**AIM OF THE EXERCISE**
Rewrite the listing below so that "GUI agent" becomes "interface agent" wherever it appears, keeping everything else the same.

**Dataset items**
-- -- --

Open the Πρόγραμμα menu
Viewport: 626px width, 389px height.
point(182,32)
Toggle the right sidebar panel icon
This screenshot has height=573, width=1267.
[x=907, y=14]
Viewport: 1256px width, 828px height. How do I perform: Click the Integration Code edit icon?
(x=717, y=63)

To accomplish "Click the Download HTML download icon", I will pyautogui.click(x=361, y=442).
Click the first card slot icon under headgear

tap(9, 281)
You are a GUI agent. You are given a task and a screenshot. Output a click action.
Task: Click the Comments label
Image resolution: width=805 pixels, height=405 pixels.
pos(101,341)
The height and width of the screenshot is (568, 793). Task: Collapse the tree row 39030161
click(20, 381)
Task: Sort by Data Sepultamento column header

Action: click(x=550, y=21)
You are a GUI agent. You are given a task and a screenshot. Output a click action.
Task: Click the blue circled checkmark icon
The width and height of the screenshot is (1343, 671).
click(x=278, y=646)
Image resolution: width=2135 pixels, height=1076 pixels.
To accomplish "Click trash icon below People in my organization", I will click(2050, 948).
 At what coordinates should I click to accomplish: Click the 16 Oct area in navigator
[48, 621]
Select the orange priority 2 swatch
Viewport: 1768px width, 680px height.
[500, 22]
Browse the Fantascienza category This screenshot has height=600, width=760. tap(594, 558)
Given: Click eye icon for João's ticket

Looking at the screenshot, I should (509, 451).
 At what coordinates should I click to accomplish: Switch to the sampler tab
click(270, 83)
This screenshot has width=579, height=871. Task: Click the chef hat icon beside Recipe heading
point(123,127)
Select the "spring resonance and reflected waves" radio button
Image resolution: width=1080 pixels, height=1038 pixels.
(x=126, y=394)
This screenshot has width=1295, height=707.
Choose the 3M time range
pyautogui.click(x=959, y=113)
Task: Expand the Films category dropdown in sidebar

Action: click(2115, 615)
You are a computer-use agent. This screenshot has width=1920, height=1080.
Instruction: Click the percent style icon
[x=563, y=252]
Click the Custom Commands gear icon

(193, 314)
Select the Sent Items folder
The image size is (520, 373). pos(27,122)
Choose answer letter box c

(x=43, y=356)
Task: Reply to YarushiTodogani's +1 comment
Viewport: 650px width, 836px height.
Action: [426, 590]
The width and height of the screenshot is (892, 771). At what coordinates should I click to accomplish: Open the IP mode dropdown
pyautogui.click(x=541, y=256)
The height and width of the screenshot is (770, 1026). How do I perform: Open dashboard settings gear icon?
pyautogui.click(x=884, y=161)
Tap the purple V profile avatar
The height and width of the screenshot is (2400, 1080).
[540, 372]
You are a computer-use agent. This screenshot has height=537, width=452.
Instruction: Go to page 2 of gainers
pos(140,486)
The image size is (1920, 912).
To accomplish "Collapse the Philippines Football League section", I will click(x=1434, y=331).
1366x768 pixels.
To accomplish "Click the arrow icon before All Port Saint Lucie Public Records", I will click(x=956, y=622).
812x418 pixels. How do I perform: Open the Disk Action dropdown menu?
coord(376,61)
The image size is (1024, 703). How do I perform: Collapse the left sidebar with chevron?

-- -- --

**SOLUTION TO THIS PROBLEM**
Open the Πρόγραμμα menu
Viewport: 626px width, 389px height.
point(182,32)
Toggle the right sidebar panel icon
This screenshot has height=573, width=1267.
[x=907, y=14]
Viewport: 1256px width, 828px height. How do I perform: Click the Integration Code edit icon?
(x=717, y=63)

To accomplish "Click the Download HTML download icon", I will pyautogui.click(x=361, y=442).
Click the first card slot icon under headgear

tap(9, 281)
You are a interface agent. You are given a task and a screenshot. Output a click action.
Task: Click the Comments label
Image resolution: width=805 pixels, height=405 pixels.
pos(101,341)
The height and width of the screenshot is (568, 793). Task: Collapse the tree row 39030161
click(20, 381)
Task: Sort by Data Sepultamento column header

Action: click(x=550, y=21)
You are a interface agent. You are given a task and a screenshot. Output a click action.
Task: Click the blue circled checkmark icon
The width and height of the screenshot is (1343, 671).
click(x=278, y=646)
Image resolution: width=2135 pixels, height=1076 pixels.
To accomplish "Click trash icon below People in my organization", I will click(2050, 948).
 At what coordinates should I click to accomplish: Click the 16 Oct area in navigator
[48, 621]
Select the orange priority 2 swatch
Viewport: 1768px width, 680px height.
[500, 22]
Browse the Fantascienza category This screenshot has height=600, width=760. tap(594, 558)
Given: Click eye icon for João's ticket

Looking at the screenshot, I should (509, 451).
 At what coordinates should I click to accomplish: Switch to the sampler tab
click(270, 83)
This screenshot has width=579, height=871. Task: Click the chef hat icon beside Recipe heading
point(123,127)
Select the "spring resonance and reflected waves" radio button
Image resolution: width=1080 pixels, height=1038 pixels.
(x=126, y=394)
This screenshot has width=1295, height=707.
Choose the 3M time range
pyautogui.click(x=959, y=113)
Task: Expand the Films category dropdown in sidebar

Action: click(2115, 615)
You are a computer-use agent. This screenshot has width=1920, height=1080.
Instruction: Click the percent style icon
[x=563, y=252]
Click the Custom Commands gear icon

(193, 314)
Select the Sent Items folder
The image size is (520, 373). pos(27,122)
Choose answer letter box c

(x=43, y=356)
Task: Reply to YarushiTodogani's +1 comment
Viewport: 650px width, 836px height.
Action: [426, 590]
The width and height of the screenshot is (892, 771). At what coordinates should I click to accomplish: Open the IP mode dropdown
pyautogui.click(x=541, y=256)
The height and width of the screenshot is (770, 1026). How do I perform: Open dashboard settings gear icon?
pyautogui.click(x=884, y=161)
Tap the purple V profile avatar
The height and width of the screenshot is (2400, 1080).
[540, 372]
You are a computer-use agent. This screenshot has height=537, width=452.
Instruction: Go to page 2 of gainers
pos(140,486)
The image size is (1920, 912).
To accomplish "Collapse the Philippines Football League section", I will click(x=1434, y=331).
1366x768 pixels.
To accomplish "Click the arrow icon before All Port Saint Lucie Public Records", I will click(x=956, y=622).
812x418 pixels. How do I perform: Open the Disk Action dropdown menu?
coord(376,61)
The image size is (1024, 703). How do I perform: Collapse the left sidebar with chevron?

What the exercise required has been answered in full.